> For the complete Mojo documentation index, see [llms.txt](/llms.txt).
> Markdown versions of all pages are available by appending .md to any URL (e.g. /docs/manual/basics.md).

# Introduction to TileTensor

Mojo's [`layout` package](/docs/layout/) provides a number of APIs for
working with dense multidimensional arrays, which simplify writing algorithms
for handling linear algebra.

This section discusses the `TileTensor` abstraction and its related types:

- [`TileTensor`](/docs/layout/tile_tensor/TileTensor/) is a flexible
  tensor type that combines a `tile_layout.Layout` and a pointer to data.
- The [`tile_layout.Layout`](/docs/layout/tile_layout/Layout/) struct
  describes an arrangement of data in memory. A *layout* is a function that maps
  a set of logical coordinates (like (*x*, *y*) in a two-dimensional array) to a
  linear index value (such as an offset into a memory buffer). Layouts can
  describe simple row-major or column-major matrices, but also
  more complex organizations, like a matrix subdivided into tiles.
- [`Coord`](/docs/std/utils/coord/Coord/) is a tuple-like container for
  storing integer coordinates that supports both compile-time and run-time
  values. It's used for defining logical coordinates and layout shapes, among
  other things.

The `layout` package also includes the older `LayoutTensor` type, and its
associated `IntTuple`-based layout type, `layout.Layout`. `TileTensor` is
essentially a new version of `LayoutTensor` that addresses several of the
shortcomings of that type. Most of the concepts are the same for both the old
and new types. However, `TileTensor` doesn't yet implement all the features
supported by `LayoutTensor`. Here are some guidelines for when to use each type:

- Use `TileTensor` when you need layouts with run-time dimensions,
  nested layouts, or when working with the newer `Coord`-based layout system.
  The `Coord`-based layout system minimizes the memory footprint of the
  layout struct, which can help reduce register pressure on GPUs.

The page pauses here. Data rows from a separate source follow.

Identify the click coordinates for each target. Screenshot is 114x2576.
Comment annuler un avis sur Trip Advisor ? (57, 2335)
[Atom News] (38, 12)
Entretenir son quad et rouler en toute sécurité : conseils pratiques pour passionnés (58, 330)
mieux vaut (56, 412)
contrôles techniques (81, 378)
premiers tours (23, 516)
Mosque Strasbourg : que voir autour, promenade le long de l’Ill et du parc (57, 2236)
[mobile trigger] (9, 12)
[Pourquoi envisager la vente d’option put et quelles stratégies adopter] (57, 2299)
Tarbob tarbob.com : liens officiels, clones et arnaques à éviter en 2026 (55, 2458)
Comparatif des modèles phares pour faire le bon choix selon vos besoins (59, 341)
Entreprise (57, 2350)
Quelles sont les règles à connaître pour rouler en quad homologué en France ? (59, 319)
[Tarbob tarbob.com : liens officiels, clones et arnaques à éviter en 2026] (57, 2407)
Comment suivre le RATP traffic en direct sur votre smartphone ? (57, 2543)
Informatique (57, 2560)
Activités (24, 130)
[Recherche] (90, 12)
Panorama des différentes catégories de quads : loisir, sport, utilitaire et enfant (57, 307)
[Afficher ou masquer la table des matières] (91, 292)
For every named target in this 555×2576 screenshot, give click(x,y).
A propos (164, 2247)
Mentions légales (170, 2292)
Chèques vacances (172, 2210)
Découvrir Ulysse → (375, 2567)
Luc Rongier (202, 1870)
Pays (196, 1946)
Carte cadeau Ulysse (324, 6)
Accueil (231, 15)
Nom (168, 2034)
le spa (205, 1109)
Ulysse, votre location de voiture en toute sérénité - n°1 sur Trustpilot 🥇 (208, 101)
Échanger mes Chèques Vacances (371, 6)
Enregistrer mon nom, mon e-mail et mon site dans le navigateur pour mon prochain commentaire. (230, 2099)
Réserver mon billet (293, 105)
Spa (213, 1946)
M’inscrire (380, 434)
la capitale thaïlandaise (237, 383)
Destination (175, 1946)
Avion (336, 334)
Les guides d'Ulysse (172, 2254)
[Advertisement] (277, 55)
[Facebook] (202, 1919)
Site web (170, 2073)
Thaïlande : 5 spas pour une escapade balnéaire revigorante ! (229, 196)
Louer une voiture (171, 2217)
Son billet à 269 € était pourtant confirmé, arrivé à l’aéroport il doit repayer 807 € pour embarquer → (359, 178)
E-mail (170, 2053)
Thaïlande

- Use `LayoutTensor` when you need established operations like `copy_dma()`,
  `collective_load()`, or compatibility with existing code using
  `IntTuple`-based layouts.

You can convert a `TileTensor` into a `LayoutTensor`, so you can
use both types if necessary. Likewise, you can easily convert a
`Coord`-based layout into an `IntTuple`-based layout.

For more information on `LayoutTensor`, see the pages on
[`IntTuple`-based layouts](/docs/manual/layout/layouts/) and
[`LayoutTensor`](/docs/manual/layout/tensors/).